FIG. 3.

SFRP1 knockdown enhances osteo-differentiation in PDL fibroblasts by increasing H3K4me3 marks on RUNX2 and SP7 promoters. PDL cells stably expressing a con sh or shRNA against SFRP1 (SFRP1 sh1 and SFRP1 sh2) were grown with or without osteogenic induction. ALP activity was assayed after 7 days (A) and mineral deposits stained using ARS after 14 days (B). Note the elevated ALP activity in SFRP1 sh2 expressing PDL cells grown under nonmineralizing conditions. (C) mRNA expression of mineralization markers in SFRP1 sh1 expressing cells compared against con sh expressing cells. (D) Western blot analysis for osteogenic markers in lysates from con sh and SFRP1 sh1 expressing cells. (E) β-catenin enrichment on its response element located on the RUNX2 promoter in con sh and SFRP1 sh1 expressing cells. Relative enrichment of H3K4me3 and H3K27me3 histone modifications on the RUNX2 promoter (F) and on the SP7 promoter (G) in con sh and SFRP1 sh1 expressing cells. ChIP regions analyzed are marked as base pairs upstream to the TSS for respective promoters.
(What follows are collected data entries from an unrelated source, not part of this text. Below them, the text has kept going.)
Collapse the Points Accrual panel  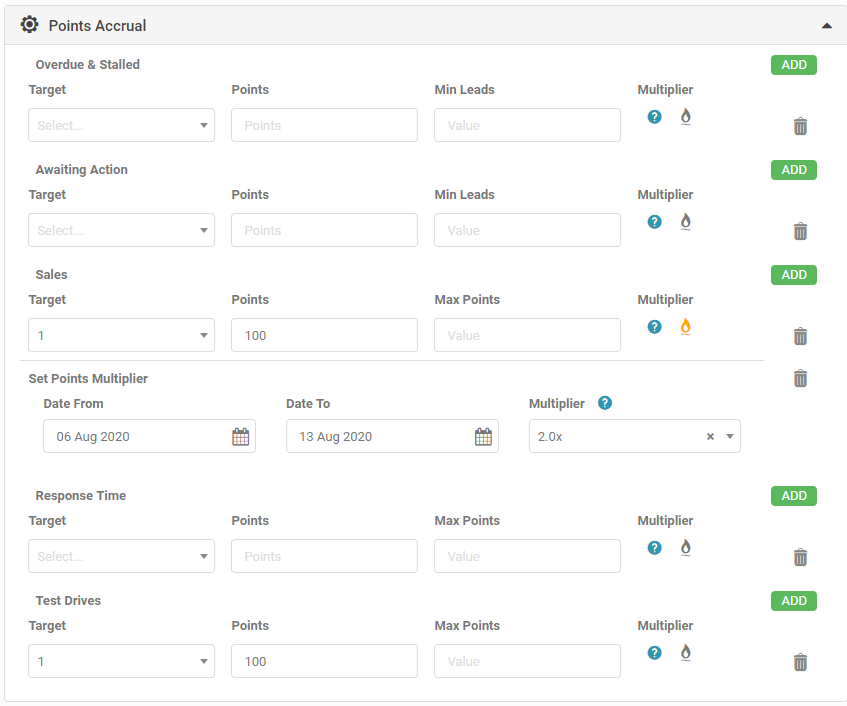pyautogui.click(x=826, y=25)
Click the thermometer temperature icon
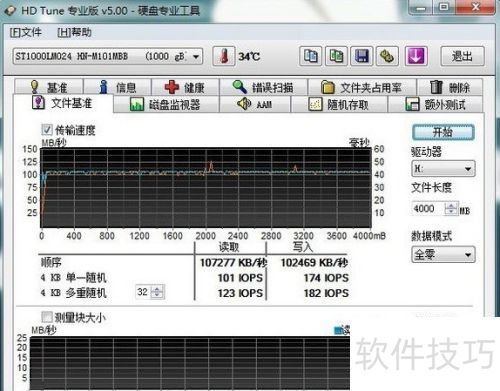 click(x=224, y=56)
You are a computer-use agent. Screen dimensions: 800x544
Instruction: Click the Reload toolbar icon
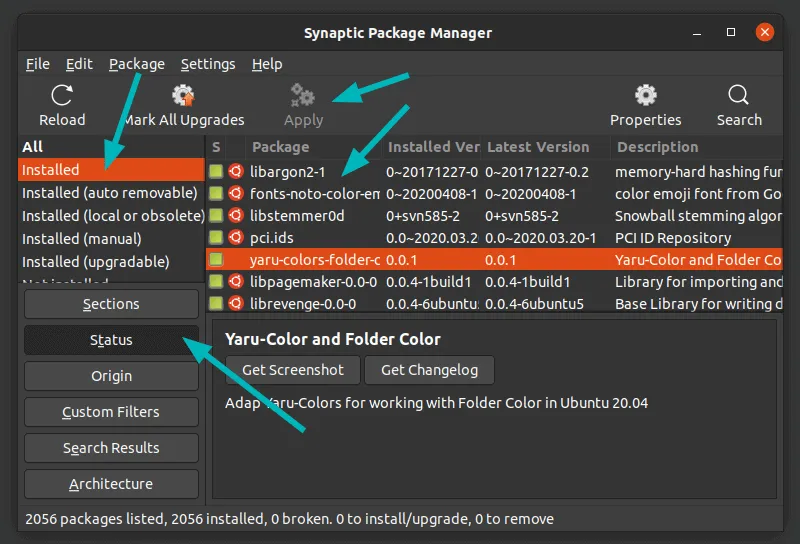(62, 96)
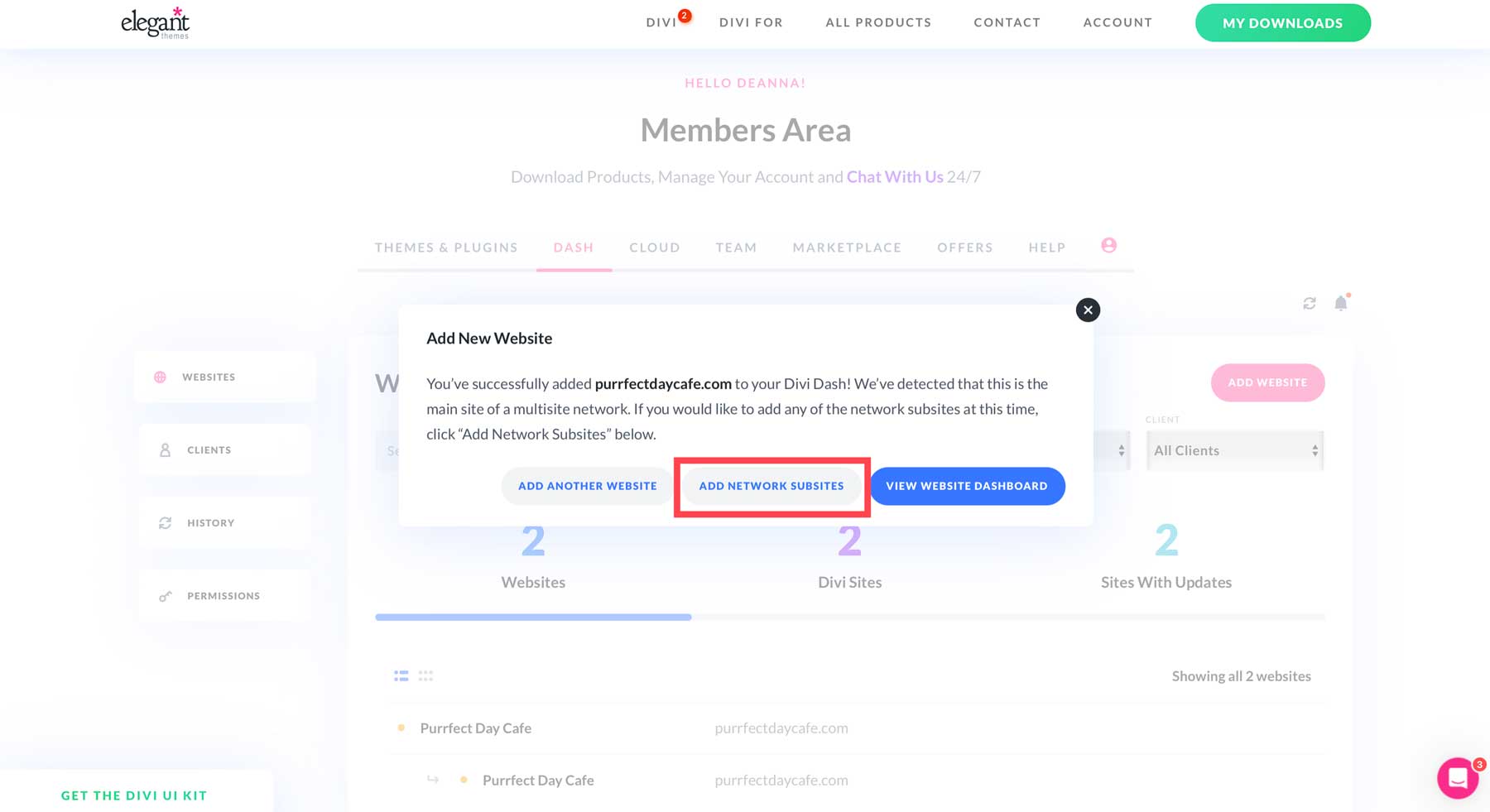Switch to grid view layout
1490x812 pixels.
pos(426,675)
Semiquantitative real-time RT-PCR for mRNA expression and ChIP analysis data are representative of three independent experiments with similar results. (Statistical significance is depicted as *P < 0.05, **P < 0.01, ***P < 0.001). con sh, control shRNA; RT-PCR, real-time polymerase chain reaction; shRNA, short hairpin RNA.